- Tasks to carry out:
A. Output the part of the Martin Luther King Jr. passage between "In 1963, Dr." and "an outside agitator.", inclusive.
B. Rescale the saved entries between the line holding "This screenshot has width=982, height=525." and the end of the entries, inclusive: repeat those lines with their requests, multiplying every coordinate in the answers by 1.1 and rounding to whole numbers, with halves rounded up. Give only those lines.

- Text passage:
========================================
Martin Luther King Jr.
This photo of Rev. Martin Luther King Jr. was taken during a press conference in November 1964. (Dick DeMarsico/NYWTS/CC)

In 1963, Dr. Martin Luther King Jr. witnessed the atrocities and multiple inequities that Blacks in Birmingham, Alabama, faced day in and day out. They were overwhelmed with a rigid system of segregation. They were unable to vote. They were denied employment opportunities that would provide them with a decent wage. They could not try on clothes in the stores in which they spent their hard-earned money. Black children were barred from the city’s better public schools. Even liquor stores had separate waiting lines for Blacks and whites.

Dr. King pondered these and other forms of injustice as he sat alone in a Birmingham jail cell. There he would compose a note to the city’s white clergy who had severely criticized him, labeling him an outside agitator.

In his note, “Letter from Birmingham Jail,” he would offer one phrase to encapsulate his defense for pressing on and continuing the boycott for which he had earlier called, “Injustice anywhere is a threat to justice everywhere.”

The struggle in Birmingham served as a primer for Dr. King and other leaders in the Civil Rights Movement. Given the problems and divisions facing our nation today, we would be wise to both revisit and apply the lessons that were learned from the Birmingham encounter – most notably King’s admonition that “We can’t wait.”

“We cannot wait, because the jails are full of young Black men, including many who are fathers but unable to parent their children. We can’t wait, because we know now that failing to make education a priority cheats the country of latent talent. We can’t wait, because our young men and women are being programmed to kill (it’s called ‘serving our country’),” King writes in his collection of thoughts first outlined during his time in solitary confinement, later published in the book, “Why We Can’t Wait.”

In his conclusion, he shares his optimism for a brighter tomorrow.

“Many are searching. Sooner or later all the peoples of the world, without regard to the political systems under which they live, will have to discover a way to live together in peace . . . Nonviolence, the answer to the Negroes’ need, may become the answer to the most desperate need of all humanity.”
========================================
- Saved entries:
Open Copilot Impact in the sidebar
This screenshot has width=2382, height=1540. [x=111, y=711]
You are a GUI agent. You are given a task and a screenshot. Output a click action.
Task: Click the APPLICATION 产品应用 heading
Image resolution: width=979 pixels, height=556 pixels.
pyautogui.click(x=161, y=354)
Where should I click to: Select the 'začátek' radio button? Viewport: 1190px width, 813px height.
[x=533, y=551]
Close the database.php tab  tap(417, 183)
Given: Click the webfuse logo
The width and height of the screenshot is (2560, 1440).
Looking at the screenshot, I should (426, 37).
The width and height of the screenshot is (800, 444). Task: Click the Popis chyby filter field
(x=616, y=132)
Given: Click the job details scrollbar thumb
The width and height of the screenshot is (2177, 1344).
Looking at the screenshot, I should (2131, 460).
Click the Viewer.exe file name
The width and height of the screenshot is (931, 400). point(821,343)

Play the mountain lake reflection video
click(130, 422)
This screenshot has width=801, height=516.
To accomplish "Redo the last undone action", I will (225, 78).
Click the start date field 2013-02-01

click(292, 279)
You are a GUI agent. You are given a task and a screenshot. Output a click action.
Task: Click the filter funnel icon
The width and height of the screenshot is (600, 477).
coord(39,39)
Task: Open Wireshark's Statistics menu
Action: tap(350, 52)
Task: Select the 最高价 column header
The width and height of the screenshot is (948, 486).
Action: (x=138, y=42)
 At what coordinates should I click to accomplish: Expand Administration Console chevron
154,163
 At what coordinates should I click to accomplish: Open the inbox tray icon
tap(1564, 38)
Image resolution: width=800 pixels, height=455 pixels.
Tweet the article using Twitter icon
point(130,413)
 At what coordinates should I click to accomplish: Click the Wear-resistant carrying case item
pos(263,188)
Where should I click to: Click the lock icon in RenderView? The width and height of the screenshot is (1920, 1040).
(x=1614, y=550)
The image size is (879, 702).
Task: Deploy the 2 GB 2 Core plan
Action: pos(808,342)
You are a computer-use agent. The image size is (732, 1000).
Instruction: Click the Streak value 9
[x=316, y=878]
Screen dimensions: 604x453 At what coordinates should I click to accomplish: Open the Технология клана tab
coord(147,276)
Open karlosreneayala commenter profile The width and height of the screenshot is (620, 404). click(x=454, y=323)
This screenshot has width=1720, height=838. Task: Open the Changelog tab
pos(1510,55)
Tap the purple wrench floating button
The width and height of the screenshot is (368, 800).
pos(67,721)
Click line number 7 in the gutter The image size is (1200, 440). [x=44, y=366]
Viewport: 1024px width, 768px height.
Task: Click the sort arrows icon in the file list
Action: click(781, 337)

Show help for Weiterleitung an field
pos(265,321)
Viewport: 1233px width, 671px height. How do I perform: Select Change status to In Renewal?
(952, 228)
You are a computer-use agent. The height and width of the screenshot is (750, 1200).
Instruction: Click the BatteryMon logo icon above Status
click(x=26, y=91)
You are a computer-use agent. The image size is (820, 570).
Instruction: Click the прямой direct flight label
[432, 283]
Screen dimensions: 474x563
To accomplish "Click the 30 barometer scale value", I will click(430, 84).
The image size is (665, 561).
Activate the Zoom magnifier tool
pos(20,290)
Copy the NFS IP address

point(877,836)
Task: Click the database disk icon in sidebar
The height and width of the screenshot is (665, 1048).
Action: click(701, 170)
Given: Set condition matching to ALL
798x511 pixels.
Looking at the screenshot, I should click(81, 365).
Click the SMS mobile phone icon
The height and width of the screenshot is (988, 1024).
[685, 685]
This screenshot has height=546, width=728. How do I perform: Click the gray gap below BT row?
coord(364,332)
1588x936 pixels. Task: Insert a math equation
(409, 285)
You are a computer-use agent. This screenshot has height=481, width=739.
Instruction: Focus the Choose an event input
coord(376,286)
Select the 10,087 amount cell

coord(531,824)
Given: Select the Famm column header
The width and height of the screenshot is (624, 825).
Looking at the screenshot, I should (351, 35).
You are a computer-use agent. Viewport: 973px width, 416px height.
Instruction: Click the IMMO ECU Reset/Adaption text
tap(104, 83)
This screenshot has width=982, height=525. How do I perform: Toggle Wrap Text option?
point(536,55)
========================================
- Per-task answers:
A.
In 1963, Dr. Martin Luther King Jr. witnessed the atrocities and multiple inequities that Blacks in Birmingham, Alabama, faced day in and day out. They were overwhelmed with a rigid system of segregation. They were unable to vote. They were denied employment opportunities that would provide them with a decent wage. They could not try on clothes in the stores in which they spent their hard-earned money. Black children were barred from the city’s better public schools. Even liquor stores had separate waiting lines for Blacks and whites.

Dr. King pondered these and other forms of injustice as he sat alone in a Birmingham jail cell. There he would compose a note to the city’s white clergy who had severely criticized him, labeling him an outside agitator.

B.
This screenshot has width=982, height=525. How do I perform: Toggle Wrap Text option?
point(590,61)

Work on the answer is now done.